A quick visual scan revealed the telltale tattoo emblazoned on the forward section - the bridge of its nose, or beak, as one might more prosaically put it - of the old Star Empire emblem, an inverted triangle in the shape of a raptor's wings, unmistakable at any distance upon its bright green hull. So why exactly the Star Empire would commit one of its few remaining D'Deridex warbirds, useful and adaptable for so many other purposes, to be resident in this system, at this moment, was lost on her. So, too, was the connection between this warbird and the others which had chased her starship, the USS Repulse, from the system. Perhaps this was one of those warbirds. If so, it being here, while the Repulse was not, made it a harbinger of destruction in more ways than one.

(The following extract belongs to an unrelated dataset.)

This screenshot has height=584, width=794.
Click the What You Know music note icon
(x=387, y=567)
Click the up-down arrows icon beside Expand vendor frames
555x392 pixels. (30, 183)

So many questions, unanswered, flashed through her mind in an instant. They made no sense. None of this made any sense. The brief thought in her mind of how she had intended for today to be spent once the patrol had been completed at its scheduled time, incident-free, had been yet another of those unanswered questions. Another routine warp core ejection drill sounded infinitely preferable to being prey for a warbird on the hunt. But there was no time for questions - these were Romulans, and the only way they were going to survive was to act aggressively, through direct engagement. The odds were razor-thin, but Tw'eak had a plan.
"Give me power to shields and weapons," Tw'eak ordered.
"You're kidding, right?" Lieutenant Dyralxia Rau said from the forward operations station. Next to her, the pilot, Ensign Brienne Koepka, gave Tw'eak yet another desperate glance, clearly on the verge of panic.
The freighter's remnants did not detonate, but smouldered, as the energy of the Romulan disruptors tore them asunder. The warbird briefly adjusted its position with thrusters, to avoid colliding with the debris as it tumbled past. A few flares danced along its underside as some of that debris met the D'Deridex's navigational shielding.
"Status on the warbird," Tw'eak asked Lieutenant Darren Baird, who had angled in behind Rau, his eyes on a tactical display.
"They haven't raised shields. Torpedoes are offline, but disruptors are fully charged."
"We're so screwed," Koepka muttered.
Tw'eak nodded, then realized she couldn't assent without turning Koepka's statement into anything other than a self-fulfilling prophecy. "I disagree," she said with a smile. "We've got them right where we want them."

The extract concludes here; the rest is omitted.